=== DATA PROVIDED ===
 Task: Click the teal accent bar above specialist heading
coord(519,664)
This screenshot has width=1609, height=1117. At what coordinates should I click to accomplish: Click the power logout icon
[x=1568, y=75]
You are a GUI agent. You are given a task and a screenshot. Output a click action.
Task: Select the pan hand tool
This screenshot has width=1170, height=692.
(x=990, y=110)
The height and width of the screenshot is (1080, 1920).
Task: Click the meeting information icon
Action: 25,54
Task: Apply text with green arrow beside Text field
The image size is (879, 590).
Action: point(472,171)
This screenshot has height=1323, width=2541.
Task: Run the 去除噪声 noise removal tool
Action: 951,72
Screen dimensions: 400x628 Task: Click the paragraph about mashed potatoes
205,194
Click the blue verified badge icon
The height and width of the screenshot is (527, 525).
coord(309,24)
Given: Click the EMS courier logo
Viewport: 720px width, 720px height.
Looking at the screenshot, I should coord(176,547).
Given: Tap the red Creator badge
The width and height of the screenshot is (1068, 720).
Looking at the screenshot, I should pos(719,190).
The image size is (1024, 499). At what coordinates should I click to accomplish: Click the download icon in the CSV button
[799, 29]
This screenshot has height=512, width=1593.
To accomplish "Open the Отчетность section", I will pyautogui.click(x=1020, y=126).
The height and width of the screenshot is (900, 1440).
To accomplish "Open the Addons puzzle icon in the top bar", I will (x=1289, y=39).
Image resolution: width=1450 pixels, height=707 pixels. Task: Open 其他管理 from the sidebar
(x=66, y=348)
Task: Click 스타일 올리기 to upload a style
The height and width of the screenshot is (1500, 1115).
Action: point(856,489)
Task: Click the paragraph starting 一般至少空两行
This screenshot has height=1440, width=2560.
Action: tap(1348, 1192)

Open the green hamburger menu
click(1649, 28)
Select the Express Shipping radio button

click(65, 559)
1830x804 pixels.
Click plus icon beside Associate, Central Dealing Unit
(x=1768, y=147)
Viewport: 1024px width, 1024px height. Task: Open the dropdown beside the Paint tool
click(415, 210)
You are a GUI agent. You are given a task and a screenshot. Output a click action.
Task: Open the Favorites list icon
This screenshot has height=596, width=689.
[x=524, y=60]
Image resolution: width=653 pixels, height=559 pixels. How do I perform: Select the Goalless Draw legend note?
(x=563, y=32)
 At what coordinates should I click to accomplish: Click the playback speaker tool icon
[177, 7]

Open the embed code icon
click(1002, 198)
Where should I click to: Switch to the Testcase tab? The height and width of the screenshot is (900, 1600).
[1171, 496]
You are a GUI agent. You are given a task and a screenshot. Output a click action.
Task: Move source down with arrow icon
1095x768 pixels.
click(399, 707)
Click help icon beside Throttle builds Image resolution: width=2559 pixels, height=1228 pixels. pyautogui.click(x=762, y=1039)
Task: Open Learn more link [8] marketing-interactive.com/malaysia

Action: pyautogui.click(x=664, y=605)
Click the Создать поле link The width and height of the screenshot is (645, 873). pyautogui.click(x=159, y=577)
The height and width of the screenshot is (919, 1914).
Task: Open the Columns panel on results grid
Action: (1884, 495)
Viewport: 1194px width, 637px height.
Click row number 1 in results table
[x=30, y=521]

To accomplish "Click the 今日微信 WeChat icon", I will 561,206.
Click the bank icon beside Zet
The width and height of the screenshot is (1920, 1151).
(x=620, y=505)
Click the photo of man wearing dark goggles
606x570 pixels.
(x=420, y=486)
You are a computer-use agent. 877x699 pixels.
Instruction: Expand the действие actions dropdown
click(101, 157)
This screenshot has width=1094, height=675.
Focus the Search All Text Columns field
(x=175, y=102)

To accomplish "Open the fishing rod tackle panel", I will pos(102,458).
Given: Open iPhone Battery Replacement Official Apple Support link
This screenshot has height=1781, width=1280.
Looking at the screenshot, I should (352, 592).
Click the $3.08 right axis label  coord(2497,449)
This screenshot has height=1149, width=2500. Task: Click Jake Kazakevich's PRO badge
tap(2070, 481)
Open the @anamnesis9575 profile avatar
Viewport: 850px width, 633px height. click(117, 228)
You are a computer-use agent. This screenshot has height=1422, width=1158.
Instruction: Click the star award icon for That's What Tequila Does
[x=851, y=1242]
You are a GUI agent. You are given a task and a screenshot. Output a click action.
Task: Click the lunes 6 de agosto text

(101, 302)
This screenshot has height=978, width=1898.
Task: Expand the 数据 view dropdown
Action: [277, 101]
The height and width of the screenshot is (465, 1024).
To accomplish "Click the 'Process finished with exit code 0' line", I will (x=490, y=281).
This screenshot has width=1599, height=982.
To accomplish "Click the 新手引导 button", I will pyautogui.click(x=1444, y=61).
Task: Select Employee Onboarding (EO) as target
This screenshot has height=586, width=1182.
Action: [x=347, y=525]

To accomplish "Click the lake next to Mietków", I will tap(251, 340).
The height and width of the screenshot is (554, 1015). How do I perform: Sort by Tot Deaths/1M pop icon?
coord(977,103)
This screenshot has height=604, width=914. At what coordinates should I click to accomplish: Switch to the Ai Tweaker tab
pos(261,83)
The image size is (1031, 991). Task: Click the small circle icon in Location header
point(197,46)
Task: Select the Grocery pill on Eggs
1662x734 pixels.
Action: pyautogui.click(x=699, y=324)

=== DESCRIPTION OF THE TASK ===
Can you convert every one of the items above into a JSON list of strings, one string per line, leaving out blank lines?

=== IN RESPONSE ===
[
  " Task: Click the teal accent bar above specialist heading",
  "coord(519,664)",
  "This screenshot has width=1609, height=1117. At what coordinates should I click to accomplish: Click the power logout icon",
  "[x=1568, y=75]",
  "You are a GUI agent. You are given a task and a screenshot. Output a click action.",
  "Task: Select the pan hand tool",
  "This screenshot has width=1170, height=692.",
  "(x=990, y=110)",
  "The height and width of the screenshot is (1080, 1920).",
  "Task: Click the meeting information icon",
  "Action: 25,54",
  "Task: Apply text with green arrow beside Text field",
  "The image size is (879, 590).",
  "Action: point(472,171)",
  "This screenshot has height=1323, width=2541.",
  "Task: Run the 去除噪声 noise removal tool",
  "Action: 951,72",
  "Screen dimensions: 400x628 Task: Click the paragraph about mashed potatoes",
  "205,194",
  "Click the blue verified badge icon",
  "The height and width of the screenshot is (527, 525).",
  "coord(309,24)",
  "Given: Click the EMS courier logo",
  "Viewport: 720px width, 720px height.",
  "Looking at the screenshot, I should coord(176,547).",
  "Given: Tap the red Creator badge",
  "The width and height of the screenshot is (1068, 720).",
  "Looking at the screenshot, I should pos(719,190).",
  "The image size is (1024, 499). At what coordinates should I click to accomplish: Click the download icon in the CSV button",
  "[799, 29]",
  "This screenshot has height=512, width=1593.",
  "To accomplish \"Open the Отчетность section\", I will pyautogui.click(x=1020, y=126).",
  "The height and width of the screenshot is (900, 1440).",
  "To accomplish \"Open the Addons puzzle icon in the top bar\", I will (x=1289, y=39).",
  "Image resolution: width=1450 pixels, height=707 pixels. Task: Open 其他管理 from the sidebar",
  "(x=66, y=348)",
  "Task: Click 스타일 올리기 to upload a style",
  "The height and width of the screenshot is (1500, 1115).",
  "Action: point(856,489)",
  "Task: Click the paragraph starting 一般至少空两行",
  "This screenshot has height=1440, width=2560.",
  "Action: tap(1348, 1192)",
  "Open the green hamburger menu",
  "click(1649, 28)",
  "Select the Express Shipping radio button",
  "click(65, 559)",
  "1830x804 pixels.",
  "Click plus icon beside Associate, Central Dealing Unit",
  "(x=1768, y=147)",
  "Viewport: 1024px width, 1024px height. Task: Open the dropdown beside the Paint tool",
  "click(415, 210)",
  "You are a GUI agent. You are given a task and a screenshot. Output a click action.",
  "Task: Open the Favorites list icon",
  "This screenshot has height=596, width=689.",
  "[x=524, y=60]",
  "Image resolution: width=653 pixels, height=559 pixels. How do I perform: Select the Goalless Draw legend note?",
  "(x=563, y=32)",
  " At what coordinates should I click to accomplish: Click the playback speaker tool icon",
  "[177, 7]",
  "Open the embed code icon",
  "click(1002, 198)",
  "Where should I click to: Switch to the Testcase tab? The height and width of the screenshot is (900, 1600).",
  "[1171, 496]",
  "You are a GUI agent. You are given a task and a screenshot. Output a click action.",
  "Task: Move source down with arrow icon",
  "1095x768 pixels.",
  "click(399, 707)",
  "Click help icon beside Throttle builds Image resolution: width=2559 pixels, height=1228 pixels. pyautogui.click(x=762, y=1039)",
  "Task: Open Learn more link [8] marketing-interactive.com/malaysia",
  "Action: pyautogui.click(x=664, y=605)",
  "Click the Создать поле link The width and height of the screenshot is (645, 873). pyautogui.click(x=159, y=577)",
  "The height and width of the screenshot is (919, 1914).",
  "Task: Open the Columns panel on results grid",
  "Action: (1884, 495)",
  "Viewport: 1194px width, 637px height.",
  "Click row number 1 in results table",
  "[x=30, y=521]",
  "To accomplish \"Click the 今日微信 WeChat icon\", I will 561,206.",
  "Click the bank icon beside Zet",
  "The width and height of the screenshot is (1920, 1151).",
  "(x=620, y=505)",
  "Click the photo of man wearing dark goggles",
  "606x570 pixels.",
  "(x=420, y=486)",
  "You are a computer-use agent. 877x699 pixels.",
  "Instruction: Expand the действие actions dropdown",
  "click(101, 157)",
  "This screenshot has width=1094, height=675.",
  "Focus the Search All Text Columns field",
  "(x=175, y=102)",
  "To accomplish \"Open the fishing rod tackle panel\", I will pos(102,458).",
  "Given: Open iPhone Battery Replacement Official Apple Support link",
  "This screenshot has height=1781, width=1280.",
  "Looking at the screenshot, I should (352, 592).",
  "Click the $3.08 right axis label  coord(2497,449)",
  "This screenshot has height=1149, width=2500. Task: Click Jake Kazakevich's PRO badge",
  "tap(2070, 481)",
  "Open the @anamnesis9575 profile avatar",
  "Viewport: 850px width, 633px height. click(117, 228)",
  "You are a computer-use agent. This screenshot has height=1422, width=1158.",
  "Instruction: Click the star award icon for That's What Tequila Does",
  "[x=851, y=1242]",
  "You are a GUI agent. You are given a task and a screenshot. Output a click action.",
  "Task: Click the lunes 6 de agosto text",
  "(101, 302)",
  "This screenshot has height=978, width=1898.",
  "Task: Expand the 数据 view dropdown",
  "Action: [277, 101]",
  "The height and width of the screenshot is (465, 1024).",
  "To accomplish \"Click the 'Process finished with exit code 0' line\", I will (x=490, y=281).",
  "This screenshot has width=1599, height=982.",
  "To accomplish \"Click the 新手引导 button\", I will pyautogui.click(x=1444, y=61).",
  "Task: Select Employee Onboarding (EO) as target",
  "This screenshot has height=586, width=1182.",
  "Action: [x=347, y=525]",
  "To accomplish \"Click the lake next to Mietków\", I will tap(251, 340).",
  "The height and width of the screenshot is (554, 1015). How do I perform: Sort by Tot Deaths/1M pop icon?",
  "coord(977,103)",
  "This screenshot has height=604, width=914. At what coordinates should I click to accomplish: Switch to the Ai Tweaker tab",
  "pos(261,83)",
  "The image size is (1031, 991). Task: Click the small circle icon in Location header",
  "point(197,46)",
  "Task: Select the Grocery pill on Eggs",
  "1662x734 pixels.",
  "Action: pyautogui.click(x=699, y=324)"
]